Daniel Carrera
10/29/2003 9:14:00 AM
On Wed, Oct 29, 2003 at 05:56:24PM +0900, Pablo Lorenzzoni wrote:
> | I was just wondering what it would take to be able to use Ruby for the
> | programming logic.
[snip]
> (2) Or we want to use XUL's scheme in our Ruby programs - which can be
> more interesting... writing our GUIs using XML is, surely, much easier
> than the traditional method. The problem is that Ruby doesn't have a
> "standard" Graphical Toolkit... So, "our XUL" either have to be bound to
> some existing Toolkit and act as "yet another layer" for the GUI
> programming, or (which I think is more interesting) act as an agnostic
> layer, working with just any Toolkit.
That's a very interesting idea. I hadn't thought of that.
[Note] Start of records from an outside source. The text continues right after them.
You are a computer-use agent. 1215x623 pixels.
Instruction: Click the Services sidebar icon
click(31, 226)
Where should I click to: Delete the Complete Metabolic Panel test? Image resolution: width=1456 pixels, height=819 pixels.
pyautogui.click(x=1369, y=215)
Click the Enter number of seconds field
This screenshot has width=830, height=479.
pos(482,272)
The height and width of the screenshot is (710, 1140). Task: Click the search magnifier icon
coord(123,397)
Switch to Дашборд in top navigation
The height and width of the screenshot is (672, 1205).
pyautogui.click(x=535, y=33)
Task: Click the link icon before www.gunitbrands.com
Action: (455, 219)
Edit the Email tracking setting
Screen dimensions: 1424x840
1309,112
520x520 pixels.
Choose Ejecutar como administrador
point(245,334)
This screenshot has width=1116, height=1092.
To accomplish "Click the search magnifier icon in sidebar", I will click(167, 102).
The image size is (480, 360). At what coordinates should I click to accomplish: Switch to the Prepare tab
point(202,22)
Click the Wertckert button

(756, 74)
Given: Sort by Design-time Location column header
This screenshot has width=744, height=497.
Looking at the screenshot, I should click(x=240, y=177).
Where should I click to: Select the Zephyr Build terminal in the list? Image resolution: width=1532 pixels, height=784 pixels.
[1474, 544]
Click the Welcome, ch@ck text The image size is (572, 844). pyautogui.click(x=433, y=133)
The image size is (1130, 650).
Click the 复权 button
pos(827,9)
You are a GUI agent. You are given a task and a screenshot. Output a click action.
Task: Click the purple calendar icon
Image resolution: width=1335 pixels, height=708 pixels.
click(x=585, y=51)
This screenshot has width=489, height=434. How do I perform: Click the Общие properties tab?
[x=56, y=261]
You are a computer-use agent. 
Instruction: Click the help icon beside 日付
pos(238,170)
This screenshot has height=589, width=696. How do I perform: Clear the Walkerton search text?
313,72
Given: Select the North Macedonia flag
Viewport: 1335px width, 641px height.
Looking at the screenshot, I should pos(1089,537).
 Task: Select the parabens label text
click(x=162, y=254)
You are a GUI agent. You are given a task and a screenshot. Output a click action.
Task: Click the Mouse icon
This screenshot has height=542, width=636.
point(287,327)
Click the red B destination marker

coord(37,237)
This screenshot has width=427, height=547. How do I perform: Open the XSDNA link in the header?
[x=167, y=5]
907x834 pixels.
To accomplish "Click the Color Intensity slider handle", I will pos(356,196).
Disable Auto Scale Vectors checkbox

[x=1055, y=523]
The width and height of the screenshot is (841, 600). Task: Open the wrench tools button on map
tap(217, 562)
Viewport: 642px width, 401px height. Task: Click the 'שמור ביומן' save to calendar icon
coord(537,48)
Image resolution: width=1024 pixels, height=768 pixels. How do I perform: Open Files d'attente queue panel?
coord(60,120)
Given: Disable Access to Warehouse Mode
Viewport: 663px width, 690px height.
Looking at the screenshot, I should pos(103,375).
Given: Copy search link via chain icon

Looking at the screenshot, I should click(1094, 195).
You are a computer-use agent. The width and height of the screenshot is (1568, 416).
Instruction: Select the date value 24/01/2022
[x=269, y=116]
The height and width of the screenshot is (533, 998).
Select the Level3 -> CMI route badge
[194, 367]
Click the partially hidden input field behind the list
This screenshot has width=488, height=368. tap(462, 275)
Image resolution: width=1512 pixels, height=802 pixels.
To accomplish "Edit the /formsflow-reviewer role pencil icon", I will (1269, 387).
I could write
a GUI program with Ruby and (let's call it) RubyXUL. I can run it with
one toolkit and you can run it with another (because they both have a
wrapper for RubyXUL).
That would be a neat way to meet differences in platforms and personal
taste. I don't have to worry about the fact that my GtkRuby application
won't run under Mac. Or that Fox doesn't look good under KDE.
Also, we don't have to exactly copy Mozilla's XUL. If there's any place
where we feel that the Mozilla team went wrong, we can change it in ours.
Okay, XUL is XML. Ruby comes with an XML parser, so that's not a
problem.
> If we could imagine an "agnostic" Glade that outputs XML in the XUL
> format, and make it work with any toolkit Ruby support... that sounds
> as a good idea.
Indeed.
So I guess that for each toolkit we'd need a library that can interpret
read XUL and produce the GUI.
There can be an environment variable which specifies which toolkit the
user wants.
I had never thought of designing toolkit-agnostic GUIs. That's a very
neat idea.
Cheers,
--
Daniel Carrera | OpenPGP KeyID: 9AF77A88
PhD grad student. |
Mathematics Dept. | "To understand recursion, you must first
UMD, College Park | understand recursion".